■ **EXCERPTED DATA**
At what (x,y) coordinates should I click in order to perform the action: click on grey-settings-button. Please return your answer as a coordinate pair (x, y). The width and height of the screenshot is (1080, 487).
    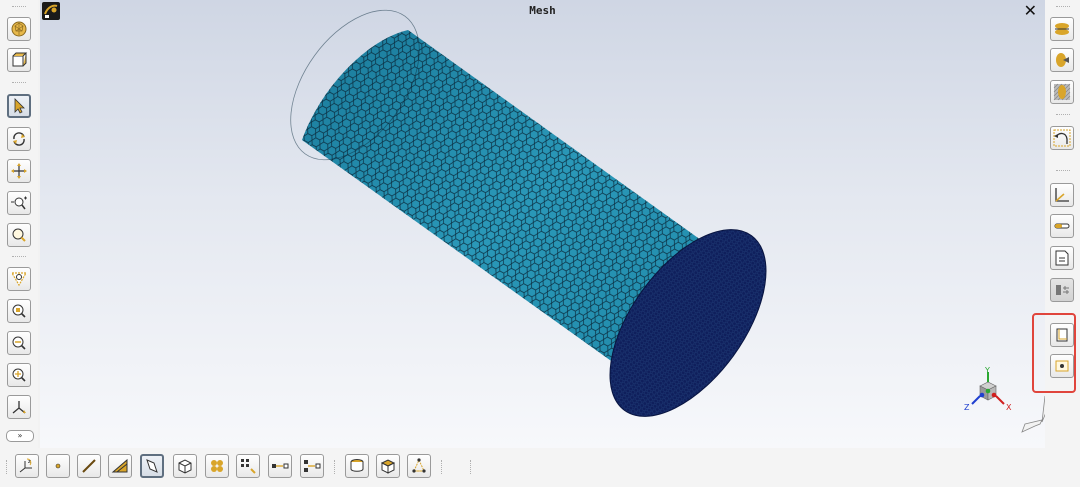
    Looking at the image, I should click on (1062, 290).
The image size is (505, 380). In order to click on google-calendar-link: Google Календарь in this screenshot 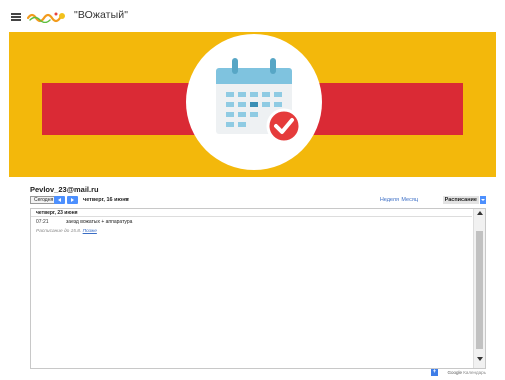, I will do `click(468, 372)`.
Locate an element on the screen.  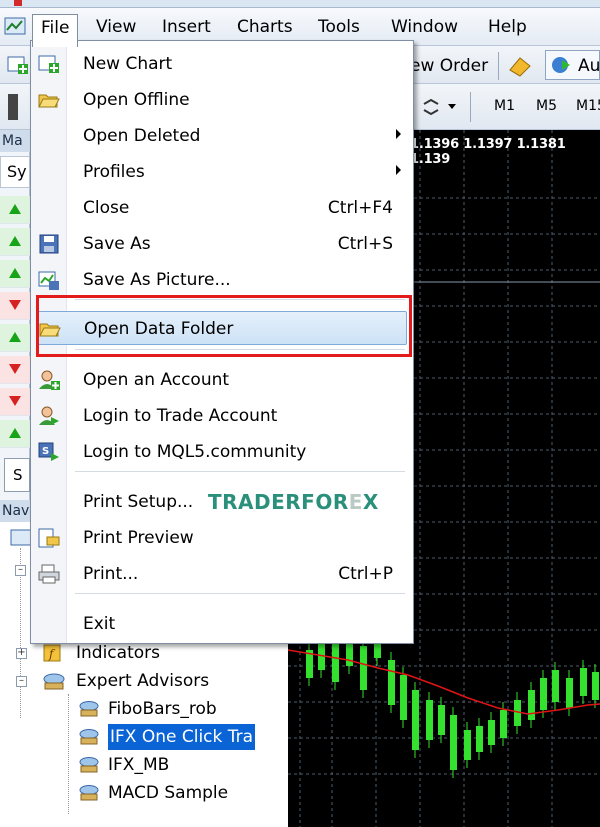
metaeditor-icon is located at coordinates (520, 66).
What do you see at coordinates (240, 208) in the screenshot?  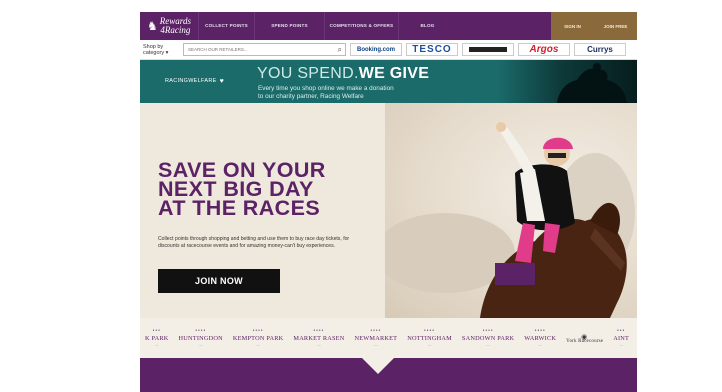 I see `hero-title-line-3: AT THE RACES` at bounding box center [240, 208].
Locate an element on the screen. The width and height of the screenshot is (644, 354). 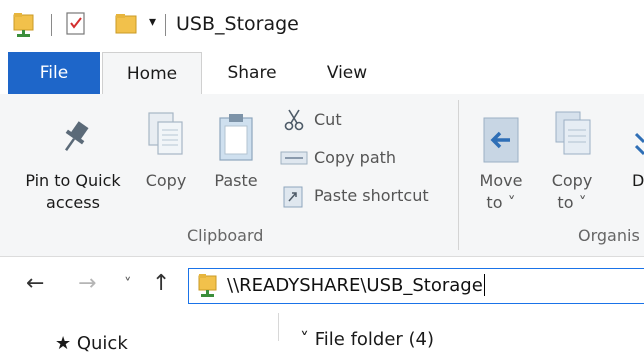
copy-to-label-line1: Copy is located at coordinates (572, 180).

■ **ACTION ITEM**
Reproduce the records verbatim, starting at the first line and ending at the line containing "Looking at the", with both ends included. Leave the pictures out of your answer.

■ **RESULT**
At what (x,y) coordinates should I click in order to perform the action: click on grey-settings-button. Please return your answer as a coordinate pair (x, y). The width and height of the screenshot is (1080, 487).
    Looking at the image, I should click on (1062, 290).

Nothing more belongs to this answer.